Your task:
Please print the data shown below without any alteration.

*** Given entries ***

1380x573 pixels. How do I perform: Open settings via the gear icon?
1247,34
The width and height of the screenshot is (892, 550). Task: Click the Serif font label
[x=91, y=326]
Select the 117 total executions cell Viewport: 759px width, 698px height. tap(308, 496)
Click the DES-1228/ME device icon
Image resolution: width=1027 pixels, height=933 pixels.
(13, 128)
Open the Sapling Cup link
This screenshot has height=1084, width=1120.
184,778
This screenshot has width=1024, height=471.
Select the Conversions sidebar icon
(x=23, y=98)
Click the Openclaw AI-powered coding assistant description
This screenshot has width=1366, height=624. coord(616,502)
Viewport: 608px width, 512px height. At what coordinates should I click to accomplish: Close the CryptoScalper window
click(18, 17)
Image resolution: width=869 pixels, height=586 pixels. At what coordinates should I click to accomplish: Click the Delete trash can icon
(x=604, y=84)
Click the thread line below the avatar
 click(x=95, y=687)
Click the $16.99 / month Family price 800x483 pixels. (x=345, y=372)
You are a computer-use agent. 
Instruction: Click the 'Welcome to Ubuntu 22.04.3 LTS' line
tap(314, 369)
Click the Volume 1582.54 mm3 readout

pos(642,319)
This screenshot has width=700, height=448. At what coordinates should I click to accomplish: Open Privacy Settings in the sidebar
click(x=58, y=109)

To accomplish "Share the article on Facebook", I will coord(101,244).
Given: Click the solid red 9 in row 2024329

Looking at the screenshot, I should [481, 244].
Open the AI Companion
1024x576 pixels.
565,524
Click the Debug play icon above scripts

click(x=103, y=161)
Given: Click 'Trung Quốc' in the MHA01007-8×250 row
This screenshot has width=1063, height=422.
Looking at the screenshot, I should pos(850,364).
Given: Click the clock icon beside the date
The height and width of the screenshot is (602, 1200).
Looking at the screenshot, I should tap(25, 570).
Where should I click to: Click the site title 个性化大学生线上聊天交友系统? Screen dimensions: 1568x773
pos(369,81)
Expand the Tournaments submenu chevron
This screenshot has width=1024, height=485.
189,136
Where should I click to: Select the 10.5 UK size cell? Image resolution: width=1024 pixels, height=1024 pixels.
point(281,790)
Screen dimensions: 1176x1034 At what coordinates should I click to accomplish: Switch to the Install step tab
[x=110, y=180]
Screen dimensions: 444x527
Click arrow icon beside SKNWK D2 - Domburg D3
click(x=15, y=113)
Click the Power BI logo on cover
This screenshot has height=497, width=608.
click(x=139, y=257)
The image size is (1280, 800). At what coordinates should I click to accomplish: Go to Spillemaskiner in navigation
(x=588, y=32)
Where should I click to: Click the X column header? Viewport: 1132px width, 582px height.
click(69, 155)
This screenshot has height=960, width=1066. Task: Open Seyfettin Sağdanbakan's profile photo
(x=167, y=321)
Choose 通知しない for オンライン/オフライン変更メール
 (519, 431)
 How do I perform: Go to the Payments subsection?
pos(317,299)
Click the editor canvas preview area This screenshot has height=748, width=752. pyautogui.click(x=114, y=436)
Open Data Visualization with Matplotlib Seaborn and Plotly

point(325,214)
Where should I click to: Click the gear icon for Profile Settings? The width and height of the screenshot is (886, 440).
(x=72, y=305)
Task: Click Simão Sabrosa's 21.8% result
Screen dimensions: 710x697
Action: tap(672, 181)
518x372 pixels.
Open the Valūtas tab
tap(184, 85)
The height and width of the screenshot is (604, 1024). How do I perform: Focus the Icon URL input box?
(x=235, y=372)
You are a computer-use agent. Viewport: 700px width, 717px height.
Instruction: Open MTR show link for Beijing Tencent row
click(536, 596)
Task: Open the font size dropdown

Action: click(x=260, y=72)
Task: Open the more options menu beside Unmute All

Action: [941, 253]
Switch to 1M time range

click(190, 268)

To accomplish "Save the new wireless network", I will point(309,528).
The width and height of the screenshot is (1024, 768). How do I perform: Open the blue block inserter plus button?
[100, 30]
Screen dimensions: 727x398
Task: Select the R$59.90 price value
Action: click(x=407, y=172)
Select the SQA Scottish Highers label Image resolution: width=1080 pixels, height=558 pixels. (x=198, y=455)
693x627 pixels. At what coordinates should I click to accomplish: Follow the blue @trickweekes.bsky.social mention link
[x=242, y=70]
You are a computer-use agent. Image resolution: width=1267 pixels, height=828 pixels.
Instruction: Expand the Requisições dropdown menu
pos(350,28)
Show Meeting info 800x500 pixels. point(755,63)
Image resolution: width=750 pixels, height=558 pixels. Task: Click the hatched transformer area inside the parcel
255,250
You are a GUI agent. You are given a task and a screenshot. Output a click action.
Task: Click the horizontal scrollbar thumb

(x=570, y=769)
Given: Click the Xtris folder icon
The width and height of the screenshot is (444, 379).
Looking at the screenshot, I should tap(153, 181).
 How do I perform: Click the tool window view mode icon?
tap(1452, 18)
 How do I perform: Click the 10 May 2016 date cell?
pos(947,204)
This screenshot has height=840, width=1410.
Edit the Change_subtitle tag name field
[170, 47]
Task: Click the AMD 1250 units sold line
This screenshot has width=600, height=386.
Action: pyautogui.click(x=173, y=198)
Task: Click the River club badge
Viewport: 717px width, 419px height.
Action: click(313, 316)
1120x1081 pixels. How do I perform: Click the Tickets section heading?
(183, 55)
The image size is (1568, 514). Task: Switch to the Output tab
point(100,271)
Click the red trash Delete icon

*** End of Given entries ***

Solution to the problem:
1380x573 pixels. How do I perform: Open settings via the gear icon?
1247,34
The width and height of the screenshot is (892, 550). Task: Click the Serif font label
[x=91, y=326]
Select the 117 total executions cell Viewport: 759px width, 698px height. tap(308, 496)
Click the DES-1228/ME device icon
Image resolution: width=1027 pixels, height=933 pixels.
(13, 128)
Open the Sapling Cup link
This screenshot has height=1084, width=1120.
184,778
This screenshot has width=1024, height=471.
Select the Conversions sidebar icon
(x=23, y=98)
Click the Openclaw AI-powered coding assistant description
This screenshot has width=1366, height=624. coord(616,502)
Viewport: 608px width, 512px height. At what coordinates should I click to accomplish: Close the CryptoScalper window
click(18, 17)
Image resolution: width=869 pixels, height=586 pixels. At what coordinates should I click to accomplish: Click the Delete trash can icon
(x=604, y=84)
Click the thread line below the avatar
 click(x=95, y=687)
Click the $16.99 / month Family price 800x483 pixels. (x=345, y=372)
You are a computer-use agent. 
Instruction: Click the 'Welcome to Ubuntu 22.04.3 LTS' line
tap(314, 369)
Click the Volume 1582.54 mm3 readout

pos(642,319)
This screenshot has width=700, height=448. At what coordinates should I click to accomplish: Open Privacy Settings in the sidebar
click(x=58, y=109)

To accomplish "Share the article on Facebook", I will coord(101,244).
Given: Click the solid red 9 in row 2024329

Looking at the screenshot, I should [481, 244].
Open the AI Companion
1024x576 pixels.
565,524
Click the Debug play icon above scripts

click(x=103, y=161)
Given: Click 'Trung Quốc' in the MHA01007-8×250 row
This screenshot has width=1063, height=422.
Looking at the screenshot, I should pos(850,364).
Given: Click the clock icon beside the date
The height and width of the screenshot is (602, 1200).
Looking at the screenshot, I should tap(25, 570).
Where should I click to: Click the site title 个性化大学生线上聊天交友系统? Screen dimensions: 1568x773
pos(369,81)
Expand the Tournaments submenu chevron
This screenshot has width=1024, height=485.
189,136
Where should I click to: Select the 10.5 UK size cell? Image resolution: width=1024 pixels, height=1024 pixels.
point(281,790)
Screen dimensions: 1176x1034 At what coordinates should I click to accomplish: Switch to the Install step tab
[x=110, y=180]
Screen dimensions: 444x527
Click arrow icon beside SKNWK D2 - Domburg D3
click(x=15, y=113)
Click the Power BI logo on cover
This screenshot has height=497, width=608.
click(x=139, y=257)
The image size is (1280, 800). At what coordinates should I click to accomplish: Go to Spillemaskiner in navigation
(x=588, y=32)
Where should I click to: Click the X column header? Viewport: 1132px width, 582px height.
click(69, 155)
This screenshot has height=960, width=1066. Task: Open Seyfettin Sağdanbakan's profile photo
(x=167, y=321)
Choose 通知しない for オンライン/オフライン変更メール
 (519, 431)
 How do I perform: Go to the Payments subsection?
pos(317,299)
Click the editor canvas preview area This screenshot has height=748, width=752. pyautogui.click(x=114, y=436)
Open Data Visualization with Matplotlib Seaborn and Plotly

point(325,214)
Where should I click to: Click the gear icon for Profile Settings? The width and height of the screenshot is (886, 440).
(x=72, y=305)
Task: Click Simão Sabrosa's 21.8% result
Screen dimensions: 710x697
Action: tap(672, 181)
518x372 pixels.
Open the Valūtas tab
tap(184, 85)
The height and width of the screenshot is (604, 1024). How do I perform: Focus the Icon URL input box?
(x=235, y=372)
You are a computer-use agent. Viewport: 700px width, 717px height.
Instruction: Open MTR show link for Beijing Tencent row
click(536, 596)
Task: Open the font size dropdown

Action: click(x=260, y=72)
Task: Open the more options menu beside Unmute All

Action: [941, 253]
Switch to 1M time range

click(190, 268)

To accomplish "Save the new wireless network", I will point(309,528).
The width and height of the screenshot is (1024, 768). How do I perform: Open the blue block inserter plus button?
[100, 30]
Screen dimensions: 727x398
Task: Select the R$59.90 price value
Action: click(x=407, y=172)
Select the SQA Scottish Highers label Image resolution: width=1080 pixels, height=558 pixels. (x=198, y=455)
693x627 pixels. At what coordinates should I click to accomplish: Follow the blue @trickweekes.bsky.social mention link
[x=242, y=70]
You are a computer-use agent. Image resolution: width=1267 pixels, height=828 pixels.
Instruction: Expand the Requisições dropdown menu
pos(350,28)
Show Meeting info 800x500 pixels. point(755,63)
Image resolution: width=750 pixels, height=558 pixels. Task: Click the hatched transformer area inside the parcel
255,250
You are a GUI agent. You are given a task and a screenshot. Output a click action.
Task: Click the horizontal scrollbar thumb

(x=570, y=769)
Given: Click the Xtris folder icon
The width and height of the screenshot is (444, 379).
Looking at the screenshot, I should tap(153, 181).
 How do I perform: Click the tool window view mode icon?
tap(1452, 18)
 How do I perform: Click the 10 May 2016 date cell?
pos(947,204)
This screenshot has height=840, width=1410.
Edit the Change_subtitle tag name field
[170, 47]
Task: Click the AMD 1250 units sold line
This screenshot has width=600, height=386.
Action: pyautogui.click(x=173, y=198)
Task: Click the River club badge
Viewport: 717px width, 419px height.
Action: click(313, 316)
1120x1081 pixels. How do I perform: Click the Tickets section heading?
(183, 55)
The image size is (1568, 514). Task: Switch to the Output tab
point(100,271)
Click the red trash Delete icon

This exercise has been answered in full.